1ヶ月が立ち、女子というものに完全に慣れた私こと原井碧生(はらいあおい)
しかしとてもめんどくさいことが起きようとしている。
「はーいはーい座って座って」
担任教師である中井蓮花先生の声で生徒達が座る。
「少し今回は連絡があります」
「皆さん宿泊会楽しみですよね?」
担任が当たり前かのように質問を投げかける。
すると
「中止ですかーw」
巫山戯た態度で男子生徒の1人がそう言う。
「違います」
さすが教師と言ったところだろう対応にも手馴れている
「話を戻しますが安全面の観点から12月に予定していた宿泊会は9月20日になりました。」
「(え?)」
今は9月6日だ。
とりあえず宿泊会の予定していた12月まで隠す予定だったのに、、!
「安全面というのは昨年の宿泊会で雪により遭難してしまった生徒がいることによるものです」
「(くそっ、、巫山戯んなその遭難した生徒)」
「ということで保護者の方には先程伝えましたのでみなさんも各自準備しておいて下さい」
「(はぁ)」
心の中でため息を着きながら2週間後のことについて考えた。
その後先生に呼び出されどうするか聞かれたがとりあえず男子枠で入ることにした。
もうどうせならバレてもいいだろうと半ば適当になりながら準備をした。
あれからというのも髪はサラサラにするようにした。いや、髪がサラサラに・なって・いた。

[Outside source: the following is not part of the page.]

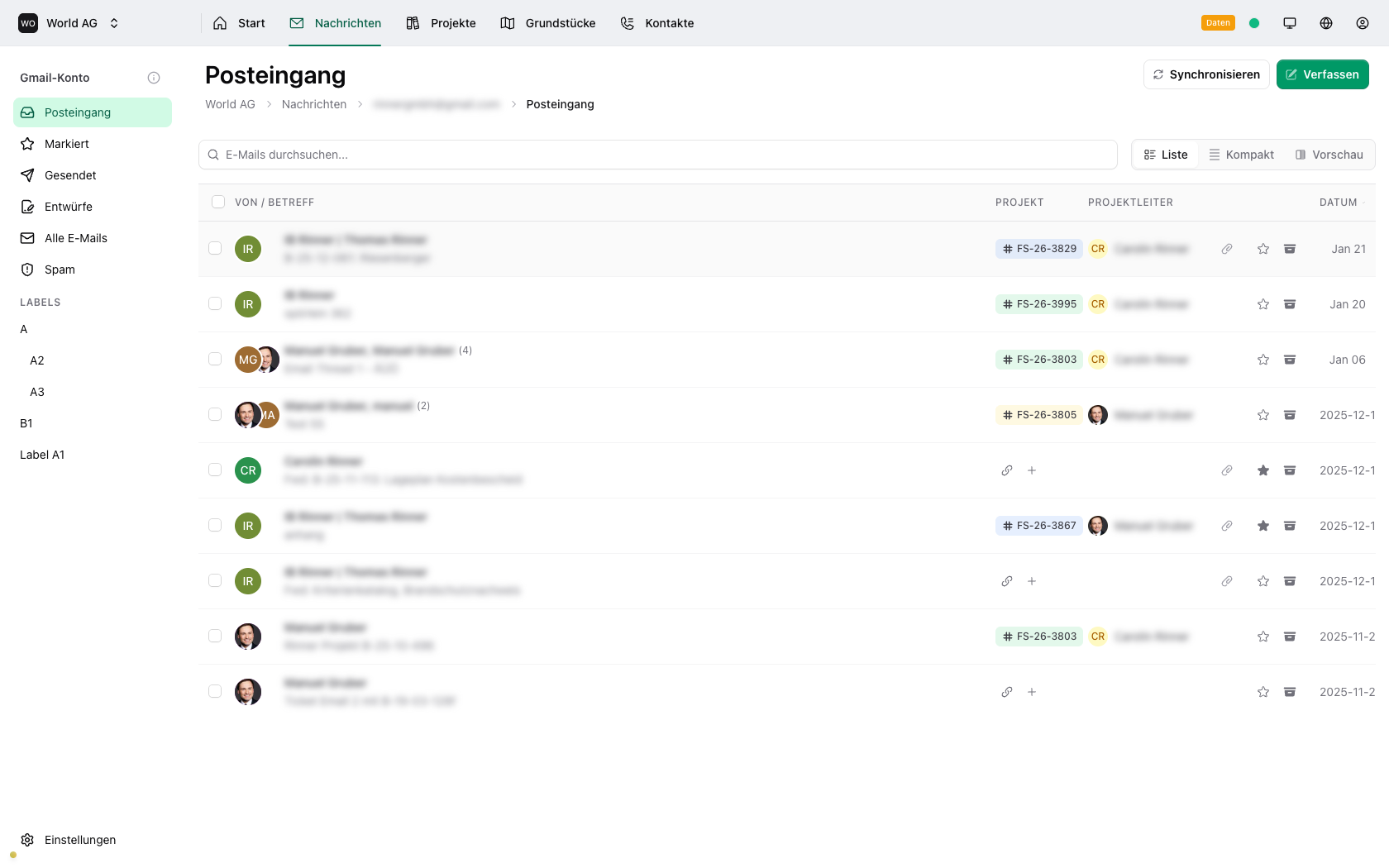Click the DATUM column sort arrow
This screenshot has width=1389, height=868.
coord(1363,202)
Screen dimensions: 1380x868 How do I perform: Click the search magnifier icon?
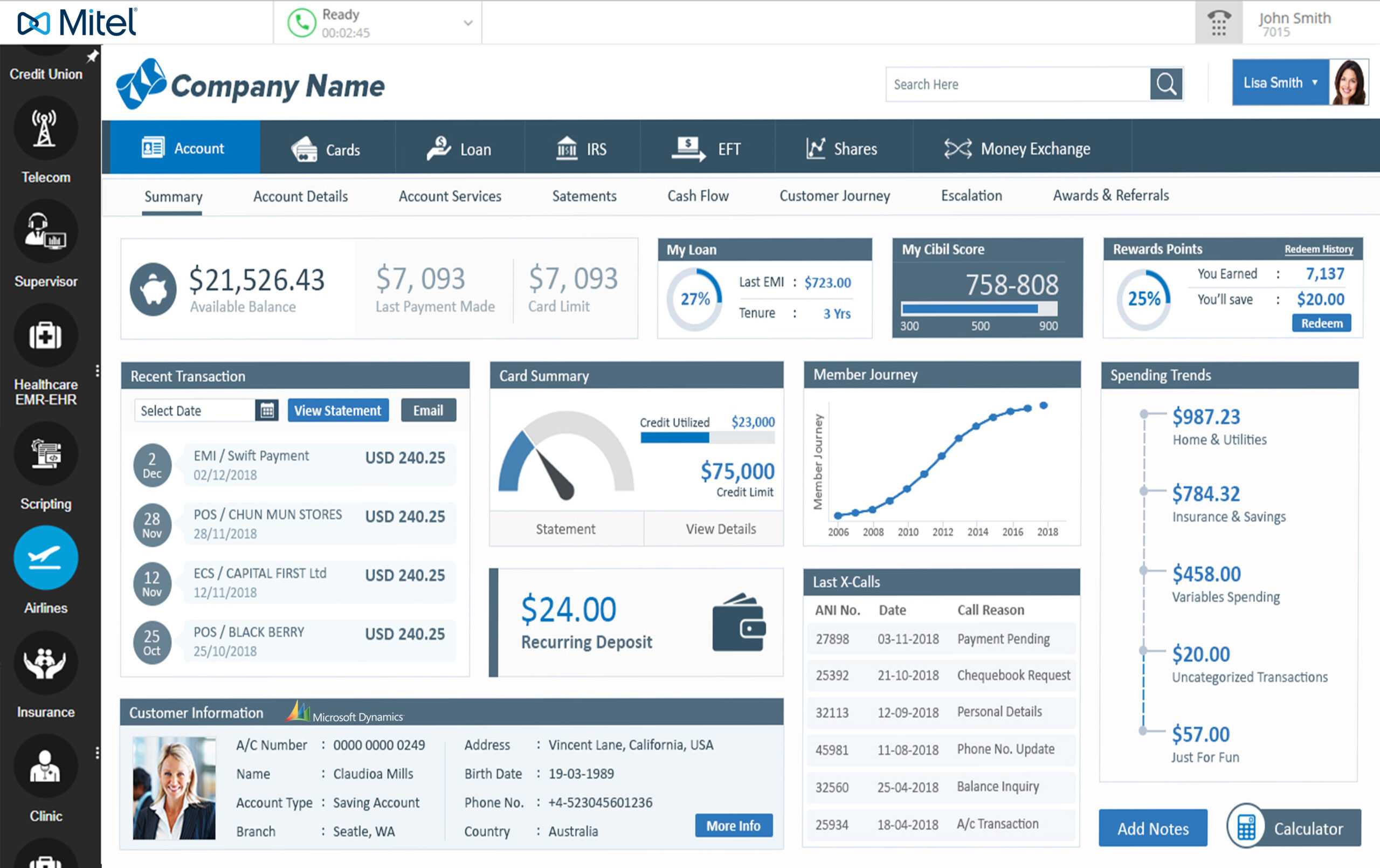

体質も変化しているらしく体はなった当時よりも小柄になり肉付きも無くなっていた。
身長は170から152程度まで緩やかに落ちていった。
明らか気づくだろうと思ったが「足が怪我した」とかいう意味のわからない言い訳をしたらまかり通った。
胸はほんの気持ち程度大きくなった気がする。
女の子の日は未だにやってこない。
さて2週間というのはあっという間で明日にまで迫ってきた。
宿泊会は何気に楽しみにしていた。
しかしこんな小さい体になってしまった以上登るのもキツいと覚悟している。
風呂は、、、どうしようか、
1番大切なところを考えていなかった。
「(と、とりあえずバスタオルでも巻いて入るか)」
そんなことを考えながら当日がやってきた。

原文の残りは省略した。